Action item:
Please copy the leading lines of the entries below exactly, concluding with the line in which "You are a computer-use agent. 1280x720" occurs.

■ ■ ■ ■

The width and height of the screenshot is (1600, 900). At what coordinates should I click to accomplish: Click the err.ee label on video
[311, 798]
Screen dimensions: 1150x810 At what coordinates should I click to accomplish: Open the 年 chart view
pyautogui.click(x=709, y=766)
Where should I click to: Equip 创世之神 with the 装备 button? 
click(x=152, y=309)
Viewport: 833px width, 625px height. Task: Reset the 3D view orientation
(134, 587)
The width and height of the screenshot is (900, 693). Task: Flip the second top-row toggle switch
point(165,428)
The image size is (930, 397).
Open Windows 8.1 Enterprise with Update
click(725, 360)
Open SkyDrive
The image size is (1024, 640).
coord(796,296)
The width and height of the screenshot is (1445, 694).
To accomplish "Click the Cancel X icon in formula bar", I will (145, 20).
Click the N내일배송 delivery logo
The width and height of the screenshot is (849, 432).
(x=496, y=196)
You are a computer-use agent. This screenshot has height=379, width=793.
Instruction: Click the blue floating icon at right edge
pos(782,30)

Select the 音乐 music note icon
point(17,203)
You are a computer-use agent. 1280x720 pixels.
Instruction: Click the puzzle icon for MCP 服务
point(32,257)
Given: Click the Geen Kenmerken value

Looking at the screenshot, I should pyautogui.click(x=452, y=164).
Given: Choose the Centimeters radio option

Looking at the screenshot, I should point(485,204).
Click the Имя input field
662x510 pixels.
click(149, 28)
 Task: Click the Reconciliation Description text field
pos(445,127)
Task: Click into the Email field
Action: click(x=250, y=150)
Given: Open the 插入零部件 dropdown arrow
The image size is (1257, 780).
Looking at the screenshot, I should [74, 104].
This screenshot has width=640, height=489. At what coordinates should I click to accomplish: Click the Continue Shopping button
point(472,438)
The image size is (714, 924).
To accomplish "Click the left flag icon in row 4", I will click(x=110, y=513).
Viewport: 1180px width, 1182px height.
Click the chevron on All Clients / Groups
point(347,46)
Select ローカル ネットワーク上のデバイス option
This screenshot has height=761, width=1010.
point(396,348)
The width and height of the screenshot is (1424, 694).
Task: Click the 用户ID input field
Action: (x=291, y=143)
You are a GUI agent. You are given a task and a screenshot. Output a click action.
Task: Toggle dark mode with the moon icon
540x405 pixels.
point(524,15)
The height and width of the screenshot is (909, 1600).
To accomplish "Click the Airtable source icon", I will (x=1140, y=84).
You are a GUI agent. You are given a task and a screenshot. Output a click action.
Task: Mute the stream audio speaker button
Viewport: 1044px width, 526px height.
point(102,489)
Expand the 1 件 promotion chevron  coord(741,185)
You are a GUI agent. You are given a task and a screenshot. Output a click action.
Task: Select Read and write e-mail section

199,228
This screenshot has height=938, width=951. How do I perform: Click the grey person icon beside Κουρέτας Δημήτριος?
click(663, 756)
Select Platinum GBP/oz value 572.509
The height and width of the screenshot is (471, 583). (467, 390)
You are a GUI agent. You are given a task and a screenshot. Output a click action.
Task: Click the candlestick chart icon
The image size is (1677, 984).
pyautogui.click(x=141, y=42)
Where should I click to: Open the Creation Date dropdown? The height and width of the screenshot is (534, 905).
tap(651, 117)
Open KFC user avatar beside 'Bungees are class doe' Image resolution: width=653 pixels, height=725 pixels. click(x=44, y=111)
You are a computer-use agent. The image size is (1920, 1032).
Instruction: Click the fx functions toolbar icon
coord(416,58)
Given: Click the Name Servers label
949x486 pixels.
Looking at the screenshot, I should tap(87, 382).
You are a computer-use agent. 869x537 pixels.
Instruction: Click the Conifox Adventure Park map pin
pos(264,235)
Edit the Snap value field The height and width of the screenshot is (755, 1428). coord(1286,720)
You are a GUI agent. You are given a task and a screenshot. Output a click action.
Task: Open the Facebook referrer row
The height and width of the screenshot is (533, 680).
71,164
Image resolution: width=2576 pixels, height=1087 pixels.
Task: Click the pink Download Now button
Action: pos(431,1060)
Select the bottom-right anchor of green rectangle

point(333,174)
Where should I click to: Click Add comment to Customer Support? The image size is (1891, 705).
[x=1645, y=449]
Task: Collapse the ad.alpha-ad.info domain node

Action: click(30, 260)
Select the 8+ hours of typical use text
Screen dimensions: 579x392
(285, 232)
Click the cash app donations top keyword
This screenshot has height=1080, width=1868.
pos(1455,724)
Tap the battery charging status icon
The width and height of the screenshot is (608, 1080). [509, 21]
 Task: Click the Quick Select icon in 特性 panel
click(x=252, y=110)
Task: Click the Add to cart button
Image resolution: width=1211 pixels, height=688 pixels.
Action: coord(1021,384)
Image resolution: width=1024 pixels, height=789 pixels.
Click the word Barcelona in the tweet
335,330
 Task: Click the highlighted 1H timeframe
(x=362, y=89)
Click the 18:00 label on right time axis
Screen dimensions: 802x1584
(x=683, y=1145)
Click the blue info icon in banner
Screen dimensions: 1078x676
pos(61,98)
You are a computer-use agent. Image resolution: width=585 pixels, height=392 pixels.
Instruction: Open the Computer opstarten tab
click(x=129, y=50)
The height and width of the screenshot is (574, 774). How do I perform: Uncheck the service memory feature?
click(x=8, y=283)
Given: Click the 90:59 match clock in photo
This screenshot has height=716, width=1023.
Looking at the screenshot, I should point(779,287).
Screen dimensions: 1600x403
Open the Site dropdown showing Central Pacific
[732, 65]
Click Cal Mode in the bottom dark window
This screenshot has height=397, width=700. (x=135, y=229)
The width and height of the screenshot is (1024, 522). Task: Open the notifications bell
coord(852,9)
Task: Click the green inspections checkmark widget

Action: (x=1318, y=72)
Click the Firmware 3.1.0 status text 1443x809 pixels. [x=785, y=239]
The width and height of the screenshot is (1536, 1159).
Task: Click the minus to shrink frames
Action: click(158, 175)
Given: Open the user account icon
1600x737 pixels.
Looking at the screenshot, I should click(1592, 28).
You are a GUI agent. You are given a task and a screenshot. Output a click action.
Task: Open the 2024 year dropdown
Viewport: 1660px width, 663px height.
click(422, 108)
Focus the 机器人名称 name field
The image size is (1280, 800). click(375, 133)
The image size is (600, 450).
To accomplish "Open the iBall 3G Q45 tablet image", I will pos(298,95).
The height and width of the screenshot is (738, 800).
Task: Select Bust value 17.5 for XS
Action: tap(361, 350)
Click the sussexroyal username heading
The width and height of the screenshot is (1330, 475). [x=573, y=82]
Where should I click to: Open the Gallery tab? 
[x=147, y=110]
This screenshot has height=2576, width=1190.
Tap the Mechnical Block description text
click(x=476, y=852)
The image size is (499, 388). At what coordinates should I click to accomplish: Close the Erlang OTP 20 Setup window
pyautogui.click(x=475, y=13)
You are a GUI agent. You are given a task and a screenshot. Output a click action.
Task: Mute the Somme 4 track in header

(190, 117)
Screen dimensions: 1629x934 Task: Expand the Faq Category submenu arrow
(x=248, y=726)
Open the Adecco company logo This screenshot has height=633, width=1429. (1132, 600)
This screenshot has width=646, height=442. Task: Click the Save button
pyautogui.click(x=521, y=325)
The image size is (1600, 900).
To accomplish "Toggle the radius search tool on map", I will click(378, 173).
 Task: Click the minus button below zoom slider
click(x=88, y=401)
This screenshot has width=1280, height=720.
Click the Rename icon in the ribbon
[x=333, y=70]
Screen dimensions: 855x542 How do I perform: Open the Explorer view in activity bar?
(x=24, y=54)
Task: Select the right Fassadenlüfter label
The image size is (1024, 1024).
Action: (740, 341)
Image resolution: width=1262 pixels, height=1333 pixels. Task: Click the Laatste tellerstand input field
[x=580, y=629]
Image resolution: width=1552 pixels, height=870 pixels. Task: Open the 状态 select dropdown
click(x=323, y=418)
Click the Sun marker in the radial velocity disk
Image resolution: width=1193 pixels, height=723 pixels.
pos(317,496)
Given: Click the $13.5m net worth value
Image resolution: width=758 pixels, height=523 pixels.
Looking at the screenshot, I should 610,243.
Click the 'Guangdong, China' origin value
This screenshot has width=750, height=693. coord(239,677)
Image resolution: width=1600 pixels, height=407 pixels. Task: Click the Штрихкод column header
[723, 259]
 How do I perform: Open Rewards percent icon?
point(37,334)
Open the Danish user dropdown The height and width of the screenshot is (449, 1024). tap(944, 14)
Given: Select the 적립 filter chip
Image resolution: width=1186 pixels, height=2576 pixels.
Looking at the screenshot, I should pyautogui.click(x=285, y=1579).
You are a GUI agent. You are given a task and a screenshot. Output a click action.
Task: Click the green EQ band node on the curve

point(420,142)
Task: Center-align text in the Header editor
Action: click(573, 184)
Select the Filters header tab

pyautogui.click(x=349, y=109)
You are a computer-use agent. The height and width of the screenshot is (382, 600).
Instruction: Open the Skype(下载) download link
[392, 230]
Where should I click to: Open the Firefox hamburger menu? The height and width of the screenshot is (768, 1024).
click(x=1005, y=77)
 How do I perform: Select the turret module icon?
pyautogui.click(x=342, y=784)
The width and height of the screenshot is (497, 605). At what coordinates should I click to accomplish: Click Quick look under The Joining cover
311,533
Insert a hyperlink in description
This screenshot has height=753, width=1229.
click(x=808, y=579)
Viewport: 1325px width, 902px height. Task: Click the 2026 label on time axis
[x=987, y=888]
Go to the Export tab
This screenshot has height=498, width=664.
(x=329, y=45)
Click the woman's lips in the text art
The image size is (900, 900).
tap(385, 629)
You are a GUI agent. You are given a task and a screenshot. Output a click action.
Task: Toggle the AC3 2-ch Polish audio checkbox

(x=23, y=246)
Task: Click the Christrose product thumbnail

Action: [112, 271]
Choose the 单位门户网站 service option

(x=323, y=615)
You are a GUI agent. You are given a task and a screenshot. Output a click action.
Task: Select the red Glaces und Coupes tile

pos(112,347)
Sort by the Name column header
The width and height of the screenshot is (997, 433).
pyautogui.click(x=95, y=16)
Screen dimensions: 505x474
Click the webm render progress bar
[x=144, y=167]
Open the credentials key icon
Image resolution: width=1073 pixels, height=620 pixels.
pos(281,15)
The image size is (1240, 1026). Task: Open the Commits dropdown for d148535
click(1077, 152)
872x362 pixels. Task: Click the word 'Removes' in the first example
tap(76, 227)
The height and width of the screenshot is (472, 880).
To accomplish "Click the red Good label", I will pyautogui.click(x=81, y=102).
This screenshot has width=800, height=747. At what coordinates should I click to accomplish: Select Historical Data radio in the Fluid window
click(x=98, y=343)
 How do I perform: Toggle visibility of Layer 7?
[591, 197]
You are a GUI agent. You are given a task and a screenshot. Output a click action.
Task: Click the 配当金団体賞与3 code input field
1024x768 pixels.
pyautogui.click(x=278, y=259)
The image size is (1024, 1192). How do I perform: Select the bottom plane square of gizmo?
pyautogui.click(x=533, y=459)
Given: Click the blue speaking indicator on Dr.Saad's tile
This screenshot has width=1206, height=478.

■ ■ ■ ■

Answer to this problem:
The width and height of the screenshot is (1600, 900). At what coordinates should I click to accomplish: Click the err.ee label on video
[311, 798]
Screen dimensions: 1150x810 At what coordinates should I click to accomplish: Open the 年 chart view
pyautogui.click(x=709, y=766)
Where should I click to: Equip 创世之神 with the 装备 button? 
click(x=152, y=309)
Viewport: 833px width, 625px height. Task: Reset the 3D view orientation
(134, 587)
The width and height of the screenshot is (900, 693). Task: Flip the second top-row toggle switch
point(165,428)
The image size is (930, 397).
Open Windows 8.1 Enterprise with Update
click(725, 360)
Open SkyDrive
The image size is (1024, 640).
coord(796,296)
The width and height of the screenshot is (1445, 694).
To accomplish "Click the Cancel X icon in formula bar", I will (145, 20).
Click the N내일배송 delivery logo
The width and height of the screenshot is (849, 432).
(x=496, y=196)
You are a computer-use agent. This screenshot has height=379, width=793.
Instruction: Click the blue floating icon at right edge
pos(782,30)

Select the 音乐 music note icon
point(17,203)
You are a computer-use agent. 1280x720 pixels.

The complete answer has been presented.